| Required action |
Write each entry out again exactly as it was given.

[Stored items from a collection]
▬▬▬▬▬▬▬▬▬▬
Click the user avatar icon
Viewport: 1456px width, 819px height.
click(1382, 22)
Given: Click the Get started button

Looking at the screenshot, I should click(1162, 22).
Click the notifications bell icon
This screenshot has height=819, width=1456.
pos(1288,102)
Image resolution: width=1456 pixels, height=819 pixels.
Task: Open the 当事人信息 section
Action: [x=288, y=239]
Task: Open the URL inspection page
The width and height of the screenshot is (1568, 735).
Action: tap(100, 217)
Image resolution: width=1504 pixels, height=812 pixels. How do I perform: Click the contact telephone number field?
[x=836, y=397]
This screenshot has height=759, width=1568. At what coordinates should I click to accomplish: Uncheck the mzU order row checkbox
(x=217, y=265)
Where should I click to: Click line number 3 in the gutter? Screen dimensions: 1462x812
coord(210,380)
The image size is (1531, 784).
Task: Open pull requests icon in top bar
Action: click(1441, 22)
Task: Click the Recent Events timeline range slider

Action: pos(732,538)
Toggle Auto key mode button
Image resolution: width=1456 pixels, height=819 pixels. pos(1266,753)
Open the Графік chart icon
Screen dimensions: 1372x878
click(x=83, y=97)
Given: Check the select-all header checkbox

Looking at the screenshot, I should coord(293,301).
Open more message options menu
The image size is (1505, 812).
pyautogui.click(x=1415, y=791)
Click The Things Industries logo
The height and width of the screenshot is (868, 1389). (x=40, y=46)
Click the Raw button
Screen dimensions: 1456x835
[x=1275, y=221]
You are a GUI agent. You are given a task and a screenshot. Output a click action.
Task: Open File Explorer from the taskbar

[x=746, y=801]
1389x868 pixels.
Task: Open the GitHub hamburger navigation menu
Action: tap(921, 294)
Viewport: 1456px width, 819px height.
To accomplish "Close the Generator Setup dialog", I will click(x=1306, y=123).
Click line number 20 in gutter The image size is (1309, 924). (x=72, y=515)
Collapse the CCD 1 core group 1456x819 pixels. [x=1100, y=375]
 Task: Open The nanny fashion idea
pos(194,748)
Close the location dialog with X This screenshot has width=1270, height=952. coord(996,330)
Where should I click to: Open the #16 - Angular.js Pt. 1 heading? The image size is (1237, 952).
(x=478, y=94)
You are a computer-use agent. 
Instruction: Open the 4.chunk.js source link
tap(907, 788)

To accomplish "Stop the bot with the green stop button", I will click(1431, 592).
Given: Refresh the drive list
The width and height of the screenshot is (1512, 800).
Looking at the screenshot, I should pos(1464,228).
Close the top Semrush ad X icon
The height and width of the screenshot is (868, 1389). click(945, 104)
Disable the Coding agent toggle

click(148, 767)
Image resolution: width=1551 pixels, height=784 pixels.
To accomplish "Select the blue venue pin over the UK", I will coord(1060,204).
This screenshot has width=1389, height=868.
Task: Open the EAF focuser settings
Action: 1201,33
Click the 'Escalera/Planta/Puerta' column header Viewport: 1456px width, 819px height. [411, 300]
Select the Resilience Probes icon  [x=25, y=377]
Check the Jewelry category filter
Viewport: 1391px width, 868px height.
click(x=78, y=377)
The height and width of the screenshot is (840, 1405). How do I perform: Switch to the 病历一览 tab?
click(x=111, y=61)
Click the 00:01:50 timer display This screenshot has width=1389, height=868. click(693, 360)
▬▬▬▬▬▬▬▬▬▬
| Response for this exercise |
Click the user avatar icon
Viewport: 1456px width, 819px height.
click(1382, 22)
Given: Click the Get started button

Looking at the screenshot, I should click(1162, 22).
Click the notifications bell icon
This screenshot has height=819, width=1456.
pos(1288,102)
Image resolution: width=1456 pixels, height=819 pixels.
Task: Open the 当事人信息 section
Action: [x=288, y=239]
Task: Open the URL inspection page
The width and height of the screenshot is (1568, 735).
Action: tap(100, 217)
Image resolution: width=1504 pixels, height=812 pixels. How do I perform: Click the contact telephone number field?
[x=836, y=397]
This screenshot has height=759, width=1568. At what coordinates should I click to accomplish: Uncheck the mzU order row checkbox
(x=217, y=265)
Where should I click to: Click line number 3 in the gutter? Screen dimensions: 1462x812
coord(210,380)
The image size is (1531, 784).
Task: Open pull requests icon in top bar
Action: click(1441, 22)
Task: Click the Recent Events timeline range slider

Action: pos(732,538)
Toggle Auto key mode button
Image resolution: width=1456 pixels, height=819 pixels. pos(1266,753)
Open the Графік chart icon
Screen dimensions: 1372x878
click(x=83, y=97)
Given: Check the select-all header checkbox

Looking at the screenshot, I should coord(293,301).
Open more message options menu
The image size is (1505, 812).
pyautogui.click(x=1415, y=791)
Click The Things Industries logo
The height and width of the screenshot is (868, 1389). (x=40, y=46)
Click the Raw button
Screen dimensions: 1456x835
[x=1275, y=221]
You are a GUI agent. You are given a task and a screenshot. Output a click action.
Task: Open File Explorer from the taskbar

[x=746, y=801]
1389x868 pixels.
Task: Open the GitHub hamburger navigation menu
Action: tap(921, 294)
Viewport: 1456px width, 819px height.
To accomplish "Close the Generator Setup dialog", I will click(x=1306, y=123).
Click line number 20 in gutter The image size is (1309, 924). (x=72, y=515)
Collapse the CCD 1 core group 1456x819 pixels. [x=1100, y=375]
 Task: Open The nanny fashion idea
pos(194,748)
Close the location dialog with X This screenshot has width=1270, height=952. coord(996,330)
Where should I click to: Open the #16 - Angular.js Pt. 1 heading? The image size is (1237, 952).
(x=478, y=94)
You are a computer-use agent. 
Instruction: Open the 4.chunk.js source link
tap(907, 788)

To accomplish "Stop the bot with the green stop button", I will click(1431, 592).
Given: Refresh the drive list
The width and height of the screenshot is (1512, 800).
Looking at the screenshot, I should pos(1464,228).
Close the top Semrush ad X icon
The height and width of the screenshot is (868, 1389). click(945, 104)
Disable the Coding agent toggle

click(148, 767)
Image resolution: width=1551 pixels, height=784 pixels.
To accomplish "Select the blue venue pin over the UK", I will coord(1060,204).
This screenshot has width=1389, height=868.
Task: Open the EAF focuser settings
Action: 1201,33
Click the 'Escalera/Planta/Puerta' column header Viewport: 1456px width, 819px height. [411, 300]
Select the Resilience Probes icon  [x=25, y=377]
Check the Jewelry category filter
Viewport: 1391px width, 868px height.
click(x=78, y=377)
The height and width of the screenshot is (840, 1405). How do I perform: Switch to the 病历一览 tab?
click(x=111, y=61)
Click the 00:01:50 timer display This screenshot has width=1389, height=868. click(693, 360)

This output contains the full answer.